Is the new Apple TV worth $149?

See the new Apple TV in :90
See the new Apple TV in :90

The all-new Apple TV has gotten a true makeover: It has been jam-packed with new features, a new remote, new apps -- and a steep new price.

Apple's latest set-top box costs $149 ($199 for the twice-as-spacious 64 GB model). That's more than double the $69 customers had to shell out for the last iteration.

So is it worth your money?

Let's take a look at the new Apple TV's features and compare them with the competition.

1. Siri

You can now yell at your TV -- and it will listen to you. It's a neat feature: Just touch the microphone button on your remote and tell your TV what you want to watch.

The Apple (AAPL) TV lets you say commands like, "Show me action movies," "jump ahead 7 minutes," or even, "What did she say?" With that last feature, the Apple TV will go back a few seconds and turn on closed captioning.

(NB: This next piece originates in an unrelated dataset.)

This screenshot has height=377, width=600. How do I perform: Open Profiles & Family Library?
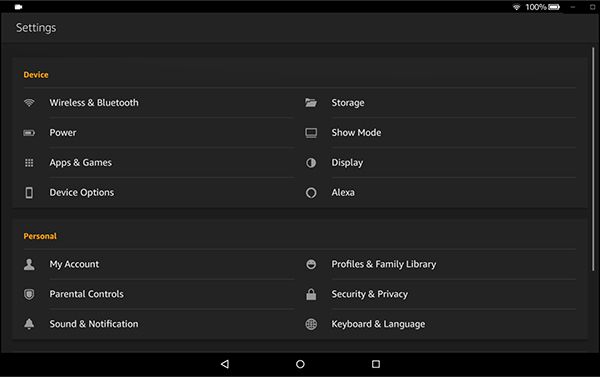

The ability to speak to your television is hardly unique to Apple TV. The feature is baked into many smart TVs, as well as the Roku 3, Xbox One, PlayStation 4 and Amazon's (AMZN) Fire TV. It even comes standard on Comcast's (CCV) Xfinity cable boxes and remotes.

2. The touchpad remote

The new Apple TV remote features a glass touch surface so you can navigate the Apple TV with swipes and gestures.

It connects to the Apple TV via Bluetooth, so you don't need to point it right at the box (but you do need to charge it every three months). It lets you control the volume on your TV, and it has a Nintendo Wii-like built-in motion sensor, so you can play video games and use your remote as a virtual baseball bat or pool cue.

Though the touch surface is particular to the Apple TV, many competitors, including Google's Chromecast, Fire TV and many cable apps, allow you to search for programming directly on your smartphone. Touch is compelling but not necessarily a game changer.

3. Universal search

Apple TV will now search across multiple apps. So you can search for a movie, and it will show up on your screen whether it's on Netflix (NFLX), Hulu, HBO or any number of other apps -- you no longer need to search inside every single app.

That's a fantastic feature -- but also not unique. The Roku, for example, lets you search by title, actor or director across all your apps.

4. Apps & tvOS

The new Apple TV will run on "tvOS," which will feature a third-party app store. It will open up the set-top box to new third-party content, apps and games.

Apple has actually been a longtime holdout on opening up its set-top box to third parties. It has featured many TV networks and streaming services, but it never allowed games, apps and other third-party content the way that Roku, Amazon and Google have.

5. Promise for the future

Apple repeatedly said the new Apple TV is a "a foundation for the future of television," not-so-subtly hinting that the device is ready for those pesky TV networks to play ball. So much of the content on Apple TV and its competitors requires you to have an existing cable subscription, but Apple could one day sell its own subscription service that allows you to bypass your cable company and get TV straight from Apple.

This is where Apple could do some real damage. It would seem to be in a far better position to do that than, say Roku, but content companies have also been tepid about accepting Apple as a partner after seeing how Apple dismantled the music market with iTunes.

Is the price right?

The Apple TV, which ships in October, costs far more than its direct competitors. The industry-leading Roku, for example, starts at $50 and goes up to $100. The top-of-the-line Roku 3 has virtually every feature that Apple announced, right down to the motion-control remote for games and voice search. But the Roku 3 offers more content, compatibility with non-Apple smartphones and PCs, as well as a headphone jack on the remote for private listening.

Even cheaper competitors include the $35 Google Chromecast and the $40 Amazon Fire Stick. Neither are as powerful as the Apple TV, but if all you want to do is stream movies, TV shows or play games (and, face it, that's probably all you need on your TV), you can get far more value for your money.

The Apple TV could be a more compelling product if Apple starts selling a subscription TV service alongside it. Until then, your money might be best spent elsewhere -- even on Apple's older set-top box, which can still be had relatively cheap.